──────── Data to process

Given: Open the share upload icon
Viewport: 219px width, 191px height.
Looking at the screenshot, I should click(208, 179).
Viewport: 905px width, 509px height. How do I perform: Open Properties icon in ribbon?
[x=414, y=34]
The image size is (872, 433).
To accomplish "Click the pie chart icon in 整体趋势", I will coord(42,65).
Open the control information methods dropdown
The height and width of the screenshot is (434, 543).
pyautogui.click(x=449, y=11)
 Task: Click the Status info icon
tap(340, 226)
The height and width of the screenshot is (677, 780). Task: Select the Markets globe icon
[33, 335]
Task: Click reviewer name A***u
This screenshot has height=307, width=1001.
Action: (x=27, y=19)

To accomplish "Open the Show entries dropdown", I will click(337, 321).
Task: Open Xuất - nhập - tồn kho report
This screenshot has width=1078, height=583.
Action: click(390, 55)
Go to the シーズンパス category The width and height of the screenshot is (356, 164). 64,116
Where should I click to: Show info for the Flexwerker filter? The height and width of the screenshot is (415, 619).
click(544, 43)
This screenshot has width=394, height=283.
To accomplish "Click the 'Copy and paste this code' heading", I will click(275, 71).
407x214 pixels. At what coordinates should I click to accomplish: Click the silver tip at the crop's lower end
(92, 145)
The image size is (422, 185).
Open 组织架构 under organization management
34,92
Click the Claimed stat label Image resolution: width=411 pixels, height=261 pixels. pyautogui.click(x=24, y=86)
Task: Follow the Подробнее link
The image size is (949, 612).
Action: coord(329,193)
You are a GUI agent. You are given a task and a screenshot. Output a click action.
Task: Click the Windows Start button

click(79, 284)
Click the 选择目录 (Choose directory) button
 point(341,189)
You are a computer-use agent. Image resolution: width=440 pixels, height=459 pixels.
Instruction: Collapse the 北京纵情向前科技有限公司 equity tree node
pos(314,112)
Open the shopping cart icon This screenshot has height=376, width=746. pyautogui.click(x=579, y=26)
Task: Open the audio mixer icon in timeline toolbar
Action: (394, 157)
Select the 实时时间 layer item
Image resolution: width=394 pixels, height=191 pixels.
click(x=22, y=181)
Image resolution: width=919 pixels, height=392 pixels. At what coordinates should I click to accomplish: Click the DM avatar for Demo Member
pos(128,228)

────────────────

• **About this exercise**: Everything in the records is to be copied exactly.

• **Exercise response**:
Given: Open the share upload icon
Viewport: 219px width, 191px height.
Looking at the screenshot, I should click(208, 179).
Viewport: 905px width, 509px height. How do I perform: Open Properties icon in ribbon?
[x=414, y=34]
The image size is (872, 433).
To accomplish "Click the pie chart icon in 整体趋势", I will coord(42,65).
Open the control information methods dropdown
The height and width of the screenshot is (434, 543).
pyautogui.click(x=449, y=11)
 Task: Click the Status info icon
tap(340, 226)
The height and width of the screenshot is (677, 780). Task: Select the Markets globe icon
[33, 335]
Task: Click reviewer name A***u
This screenshot has height=307, width=1001.
Action: (x=27, y=19)

To accomplish "Open the Show entries dropdown", I will click(337, 321).
Task: Open Xuất - nhập - tồn kho report
This screenshot has width=1078, height=583.
Action: click(390, 55)
Go to the シーズンパス category The width and height of the screenshot is (356, 164). 64,116
Where should I click to: Show info for the Flexwerker filter? The height and width of the screenshot is (415, 619).
click(544, 43)
This screenshot has width=394, height=283.
To accomplish "Click the 'Copy and paste this code' heading", I will click(275, 71).
407x214 pixels. At what coordinates should I click to accomplish: Click the silver tip at the crop's lower end
(92, 145)
The image size is (422, 185).
Open 组织架构 under organization management
34,92
Click the Claimed stat label Image resolution: width=411 pixels, height=261 pixels. pyautogui.click(x=24, y=86)
Task: Follow the Подробнее link
The image size is (949, 612).
Action: coord(329,193)
You are a GUI agent. You are given a task and a screenshot. Output a click action.
Task: Click the Windows Start button

click(79, 284)
Click the 选择目录 (Choose directory) button
 point(341,189)
You are a computer-use agent. Image resolution: width=440 pixels, height=459 pixels.
Instruction: Collapse the 北京纵情向前科技有限公司 equity tree node
pos(314,112)
Open the shopping cart icon This screenshot has height=376, width=746. pyautogui.click(x=579, y=26)
Task: Open the audio mixer icon in timeline toolbar
Action: (394, 157)
Select the 实时时间 layer item
Image resolution: width=394 pixels, height=191 pixels.
click(x=22, y=181)
Image resolution: width=919 pixels, height=392 pixels. At what coordinates should I click to accomplish: Click the DM avatar for Demo Member
pos(128,228)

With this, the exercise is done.